> _Records shown_

-=-=-=-=-

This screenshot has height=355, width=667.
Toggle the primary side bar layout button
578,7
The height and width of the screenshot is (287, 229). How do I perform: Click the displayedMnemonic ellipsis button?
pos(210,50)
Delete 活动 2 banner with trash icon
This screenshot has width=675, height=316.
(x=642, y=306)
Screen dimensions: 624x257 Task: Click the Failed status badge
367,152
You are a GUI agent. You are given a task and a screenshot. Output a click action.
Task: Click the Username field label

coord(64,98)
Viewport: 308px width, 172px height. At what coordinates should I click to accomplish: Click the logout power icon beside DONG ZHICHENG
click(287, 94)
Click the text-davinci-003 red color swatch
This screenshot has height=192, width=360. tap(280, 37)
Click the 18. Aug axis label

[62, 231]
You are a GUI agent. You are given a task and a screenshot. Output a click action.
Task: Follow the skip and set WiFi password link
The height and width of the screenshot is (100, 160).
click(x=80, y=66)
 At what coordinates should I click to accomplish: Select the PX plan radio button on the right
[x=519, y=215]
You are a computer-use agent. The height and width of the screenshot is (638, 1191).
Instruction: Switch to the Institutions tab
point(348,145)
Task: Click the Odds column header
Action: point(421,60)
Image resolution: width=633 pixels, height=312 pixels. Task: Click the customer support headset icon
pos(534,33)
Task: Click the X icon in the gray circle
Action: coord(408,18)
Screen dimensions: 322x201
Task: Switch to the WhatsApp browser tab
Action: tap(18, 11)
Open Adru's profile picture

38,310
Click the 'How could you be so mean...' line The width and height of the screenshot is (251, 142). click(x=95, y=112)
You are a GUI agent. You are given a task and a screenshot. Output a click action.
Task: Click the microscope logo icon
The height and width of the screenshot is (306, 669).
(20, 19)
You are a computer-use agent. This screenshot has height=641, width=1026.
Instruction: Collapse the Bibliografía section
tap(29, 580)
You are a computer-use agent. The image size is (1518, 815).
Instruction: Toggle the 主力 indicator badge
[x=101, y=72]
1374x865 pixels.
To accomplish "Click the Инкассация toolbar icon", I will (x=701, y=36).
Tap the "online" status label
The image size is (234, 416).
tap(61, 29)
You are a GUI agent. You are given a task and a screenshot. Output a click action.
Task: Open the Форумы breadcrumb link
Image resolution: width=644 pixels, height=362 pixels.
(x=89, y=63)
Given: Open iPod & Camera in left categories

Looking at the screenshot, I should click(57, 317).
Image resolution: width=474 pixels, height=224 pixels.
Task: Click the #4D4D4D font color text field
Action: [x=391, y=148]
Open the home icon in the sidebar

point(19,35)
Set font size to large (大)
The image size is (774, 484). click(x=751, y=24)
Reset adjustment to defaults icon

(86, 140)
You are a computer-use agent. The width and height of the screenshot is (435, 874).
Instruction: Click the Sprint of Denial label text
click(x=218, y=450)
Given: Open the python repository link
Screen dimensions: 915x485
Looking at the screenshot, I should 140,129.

-=-=-=-=-

> _Work to complete_
Restate the listing in full, preserving every word.

> _Task result_
This screenshot has height=355, width=667.
Toggle the primary side bar layout button
578,7
The height and width of the screenshot is (287, 229). How do I perform: Click the displayedMnemonic ellipsis button?
pos(210,50)
Delete 活动 2 banner with trash icon
This screenshot has width=675, height=316.
(x=642, y=306)
Screen dimensions: 624x257 Task: Click the Failed status badge
367,152
You are a GUI agent. You are given a task and a screenshot. Output a click action.
Task: Click the Username field label

coord(64,98)
Viewport: 308px width, 172px height. At what coordinates should I click to accomplish: Click the logout power icon beside DONG ZHICHENG
click(287, 94)
Click the text-davinci-003 red color swatch
This screenshot has height=192, width=360. tap(280, 37)
Click the 18. Aug axis label

[62, 231]
You are a GUI agent. You are given a task and a screenshot. Output a click action.
Task: Follow the skip and set WiFi password link
The height and width of the screenshot is (100, 160).
click(x=80, y=66)
 At what coordinates should I click to accomplish: Select the PX plan radio button on the right
[x=519, y=215]
You are a computer-use agent. The height and width of the screenshot is (638, 1191).
Instruction: Switch to the Institutions tab
point(348,145)
Task: Click the Odds column header
Action: point(421,60)
Image resolution: width=633 pixels, height=312 pixels. Task: Click the customer support headset icon
pos(534,33)
Task: Click the X icon in the gray circle
Action: coord(408,18)
Screen dimensions: 322x201
Task: Switch to the WhatsApp browser tab
Action: tap(18, 11)
Open Adru's profile picture

38,310
Click the 'How could you be so mean...' line The width and height of the screenshot is (251, 142). click(x=95, y=112)
You are a GUI agent. You are given a task and a screenshot. Output a click action.
Task: Click the microscope logo icon
The height and width of the screenshot is (306, 669).
(20, 19)
You are a computer-use agent. This screenshot has height=641, width=1026.
Instruction: Collapse the Bibliografía section
tap(29, 580)
You are a computer-use agent. The image size is (1518, 815).
Instruction: Toggle the 主力 indicator badge
[x=101, y=72]
1374x865 pixels.
To accomplish "Click the Инкассация toolbar icon", I will (x=701, y=36).
Tap the "online" status label
The image size is (234, 416).
tap(61, 29)
You are a GUI agent. You are given a task and a screenshot. Output a click action.
Task: Open the Форумы breadcrumb link
Image resolution: width=644 pixels, height=362 pixels.
(x=89, y=63)
Given: Open iPod & Camera in left categories

Looking at the screenshot, I should click(57, 317).
Image resolution: width=474 pixels, height=224 pixels.
Task: Click the #4D4D4D font color text field
Action: [x=391, y=148]
Open the home icon in the sidebar

point(19,35)
Set font size to large (大)
The image size is (774, 484). click(x=751, y=24)
Reset adjustment to defaults icon

(86, 140)
You are a computer-use agent. The width and height of the screenshot is (435, 874).
Instruction: Click the Sprint of Denial label text
click(x=218, y=450)
Given: Open the python repository link
Screen dimensions: 915x485
Looking at the screenshot, I should 140,129.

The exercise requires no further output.